Interest expense decreased during the first nine months of 2016 when compared to the same period of 2015 due primarily to a decrease of $12.3 million on our average balance of interest-bearing liabilities.  This decrease was primarily due to the continued shift of higher cost certificates of deposit to lower cost core deposits.  The effect of this shift was a decrease in average balances in certificates of deposit of $34.6 million and a decrease of 24 basis points in the average rate paid and an increase of $52.0 million in average balances in core deposits and a decrease of 13 basis points in the average rate paid.  Although the average balance in long-term borrowings decreased $23.3 million due primarily to the payoff of a $30 million FHLB advance in July 2015, the effective rate paid on long-term borrowings increased 12 basis points due to the increase in rates paid on off-balance sheet interest rate swaps compared to the prior period.  The effect on the average rate paid was a 14 basis point decrease from .98% for the nine months ended September 30, 2015 to .84% for the same period of 2016.

Net interest income, on an FTE basis, increased $.2 million (2.36%) during the third quarter of 2016 over the same period in 2015 due to a slight increase in interest income as well as a $.2 million (8.09%) decrease in interest expense.  The net interest margin in the third quarter of 2016 was 3.22%, compared to 3.13% for third quarter of 2015.

Comparing the third quarter of 2016 to the same period of 2015, the slight increase in interest income was due to the increase in average loans of $68.9 million offset by a reduction in average investment balances of $64.6 million.  The overall rate earned on earning assets for the third quarter of 2016 increased 4 basis points compared to the third quarter of 2015.
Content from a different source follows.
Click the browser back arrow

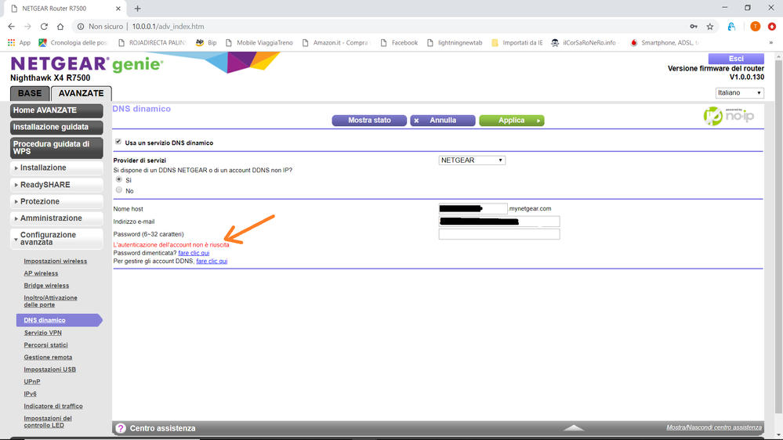(11, 27)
Interest expense decreased during the third quarter of 2016 when compared to the same period of 2015 due to a decrease on the average rate paid of 6 basis points from .91% for the three months ended September 30, 2015 to .85% for the same period of 2016 due primarily to the shift in balances from higher cost certificates of deposit to lower cost core deposits.

Asset Quality

The allowance for loan losses ("ALL") increased slightly to $12.0 million at September 30, 2016, from $11.9 million at December 31, 2015.  The provision for loan losses increased to $2.2 million for the first nine months of 2016, compared to $.6 million for the same period of 2015.   Net charge-offs increased to $2.1 million for the nine months ended September 30, 2016, compared to $.5 million for the nine months ended September 30, 2015. The ratio of the ALL to loans outstanding was 1.33% at September 30, 2016, 1.36% at December 31, 2015, and 1.45% at September 30, 2015.
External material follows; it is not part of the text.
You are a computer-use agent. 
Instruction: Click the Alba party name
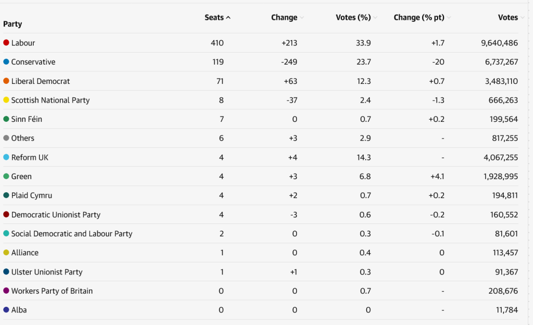(x=19, y=310)
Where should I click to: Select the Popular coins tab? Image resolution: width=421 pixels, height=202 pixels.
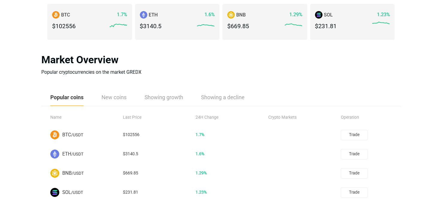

The ratio of net charge-offs to average loans for the nine months ended September 30, 2016 was an annualized .31%, compared to an annualized .08% for the same period in 2015 and .14% for the year ended December 31, 2015.  The CRE portfolio had an annualized net charge-off rate as of September 30, 2016 of 1.24%, compared to an annualized net charge-off rate of .05% as of December 31, 2015.  This increase in charge-offs is related to a $1.7 million charge-off on one loan due to reduced appraised value on the property.  The A&D loans improved to an annualized net recovery rate as of September 30, 2016 of 1.52%, compared to an annualized net charge-off rate of .79% as of December 31, 2015.  This improvement was due primarily to obtaining new appraisals on properties that secure a large loan relationship.  The ratio for C&I loans had a net charge-off rate of .75% as of September 30, 2016, compared to no charge-offs as of December 31, 2015.  The residential mortgage ratios were a net charge-off rate of .05% as of September 30, 2016 and a net charge-off rate of .02% as of December 31, 2015, and the consumer loan ratios were net charge-off rates of .68% and .40% as of September 30, 2016 and December 31, 2015, respectively. 
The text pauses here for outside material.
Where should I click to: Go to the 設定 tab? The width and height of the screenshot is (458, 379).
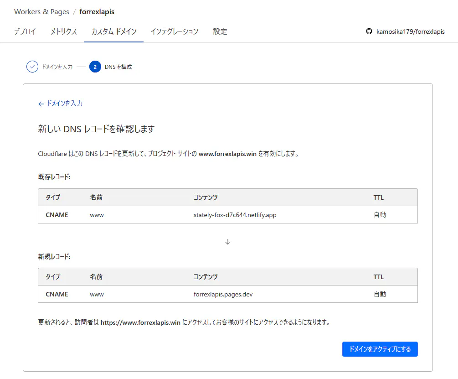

Non-accrual loans totaled $18.1 million at September 30, 2016, compared to $15.5 million at December 31, 2015.  The increase in non-accrual balances at September 30, 2016 is primarily due to one large participation loan moved to non-accrual during the third quarter offset by one large relationship moving to OREO.  Non-accrual loans which have been subject to a partial charge-off totaled $5.2 million at September 30, 2016, compared to $4.1 million at December 31, 2015.  Loans secured by 1-4 family residential real estate properties in the process of foreclosure were $1.2 million at September 30, 2016 and $1.8 million at December 31, 2015. 

Accruing loans past due 30 days or more decreased to .69% of the loan portfolio at September 30, 2016, compared to .76% at December 31, 2015.  The decrease for the first nine months of 2016 was due primarily to improvements in the non-owner occupied commercial real-estate, offset by an increase in the residential home equity portfolio.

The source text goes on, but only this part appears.